Wikipedia defines the curse of knowledge as, “A cognitive bias that occurs when an individual, communicating with other individuals, unknowingly assumes that the others have the background to understand.”
“The problem is that once we know something–say, the melody of a song–we find it hard to imagine anyone not knowing it,” writes Chip Heath and Dan Heath in their Harvard Business Review article The Curse of Knowledge. “Our knowledge has ‘cursed’ us. We have difficulty sharing it with others, because we can’t readily re-create their state of mind.”
SEE: Quick glossary: Cybersecurity attack response and mitigation (TechRepublic Premium)
What can you combat this curse?
To beat the curse of knowledge, the Heath brothers suggest using concrete language, as well as storytelling. A story format is a great way to illustrate something complex. As to why, the Heaths and other experts believe storytelling forces the use of understandable language and concepts.
To explain, the brothers enlist a story used by FedEx training departments. The story describes a FedEx driver who so firmly believed in the slogan, “‘absolutely, positively’ arrive overnight,” that when her truck broke down, she persuaded a competitor’s driver to take her to her last few stops.

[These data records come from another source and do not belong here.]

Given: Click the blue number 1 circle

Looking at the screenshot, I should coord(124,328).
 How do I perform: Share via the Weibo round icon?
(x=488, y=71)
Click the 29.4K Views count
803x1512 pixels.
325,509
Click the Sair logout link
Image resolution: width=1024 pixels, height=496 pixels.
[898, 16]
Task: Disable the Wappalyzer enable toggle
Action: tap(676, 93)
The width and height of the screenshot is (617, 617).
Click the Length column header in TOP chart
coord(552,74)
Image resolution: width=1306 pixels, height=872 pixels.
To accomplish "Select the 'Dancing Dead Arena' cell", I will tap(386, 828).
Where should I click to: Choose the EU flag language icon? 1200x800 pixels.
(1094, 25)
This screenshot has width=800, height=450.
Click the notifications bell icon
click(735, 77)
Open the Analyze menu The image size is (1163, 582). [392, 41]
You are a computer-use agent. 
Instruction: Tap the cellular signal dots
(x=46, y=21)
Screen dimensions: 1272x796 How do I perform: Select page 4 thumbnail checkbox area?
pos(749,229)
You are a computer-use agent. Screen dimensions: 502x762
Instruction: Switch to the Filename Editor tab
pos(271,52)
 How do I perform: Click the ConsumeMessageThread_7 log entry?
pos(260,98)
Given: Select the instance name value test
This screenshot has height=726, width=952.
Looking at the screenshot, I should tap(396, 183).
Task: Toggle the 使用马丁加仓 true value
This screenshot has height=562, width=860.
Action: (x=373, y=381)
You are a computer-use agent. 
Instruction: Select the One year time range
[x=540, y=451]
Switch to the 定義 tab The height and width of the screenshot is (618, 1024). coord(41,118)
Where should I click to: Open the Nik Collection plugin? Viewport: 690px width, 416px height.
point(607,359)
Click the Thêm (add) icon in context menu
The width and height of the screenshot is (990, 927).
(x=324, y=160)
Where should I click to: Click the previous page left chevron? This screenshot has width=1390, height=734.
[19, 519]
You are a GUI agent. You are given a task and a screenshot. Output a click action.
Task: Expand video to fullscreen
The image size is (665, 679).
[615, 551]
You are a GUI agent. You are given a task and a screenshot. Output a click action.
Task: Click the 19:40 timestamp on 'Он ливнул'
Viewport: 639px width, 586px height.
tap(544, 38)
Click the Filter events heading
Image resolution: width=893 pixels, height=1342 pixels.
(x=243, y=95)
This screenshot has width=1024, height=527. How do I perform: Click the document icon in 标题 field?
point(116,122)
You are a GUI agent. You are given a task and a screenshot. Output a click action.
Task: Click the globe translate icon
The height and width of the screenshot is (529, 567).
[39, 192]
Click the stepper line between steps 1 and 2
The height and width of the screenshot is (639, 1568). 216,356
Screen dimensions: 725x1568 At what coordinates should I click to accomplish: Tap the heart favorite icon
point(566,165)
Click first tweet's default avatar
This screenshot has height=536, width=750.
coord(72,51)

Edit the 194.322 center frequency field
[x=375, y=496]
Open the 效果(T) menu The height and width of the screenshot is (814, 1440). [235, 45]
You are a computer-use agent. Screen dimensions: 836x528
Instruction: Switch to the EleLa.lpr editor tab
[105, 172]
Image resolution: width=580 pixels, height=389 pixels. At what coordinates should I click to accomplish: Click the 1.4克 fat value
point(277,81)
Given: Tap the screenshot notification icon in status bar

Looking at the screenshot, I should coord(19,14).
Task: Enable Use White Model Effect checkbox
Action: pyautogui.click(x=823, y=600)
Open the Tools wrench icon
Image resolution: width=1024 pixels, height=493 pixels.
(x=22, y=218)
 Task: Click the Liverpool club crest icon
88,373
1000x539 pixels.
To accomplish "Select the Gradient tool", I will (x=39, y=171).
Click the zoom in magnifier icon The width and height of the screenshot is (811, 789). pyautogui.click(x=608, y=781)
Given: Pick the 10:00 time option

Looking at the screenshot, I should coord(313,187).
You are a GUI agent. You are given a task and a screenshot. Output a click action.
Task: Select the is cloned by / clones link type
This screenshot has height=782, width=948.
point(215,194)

“Stories like this are tangible demonstrations of the company’s strategic aim to be the most reliable shipping company in the world,” writes the Heaths. “A new delivery driver can use the story as a guide to behavior: ‘My job is not to drive a route and go home at 5 PM; my job is to get packages delivered any way I can.'”
SEE: Quick glossary: Cybersecurity attacks (TechRepublic Premium)
How does this pertain to cybersecurity?
For any issues pertaining to cybersecurity and surviving a cyberattack, it’s paramount that everyone at your organization share a common understanding of cybersecurity strategies and use language that is understandable by all when discussing the relevant technology and policies. That’s the goal at least. Sadly, there are far too many examples of the opposite being true.
When you have a tech issue, who do you prefer to ask for help and why? For example, let’s say you prefer working with Karen and not Mike. Karen understands this is not your field of expertise and explains what happened and what to do in comprehensible terms. On the other hand, Mike may be thoroughly familiar with what’s wrong, but he usually explains why and what to do in language that only computer technicians understand.
It is easy to see that Karen avoids the curse of knowledge, whereas Mike does not. I suspect that with a little effort and awareness about the language he uses and how he presents the information, Mike also would be someone you did not mind working with.
A wise mentor once said, “Just remember, without the employees you are supporting, you would not have a job.”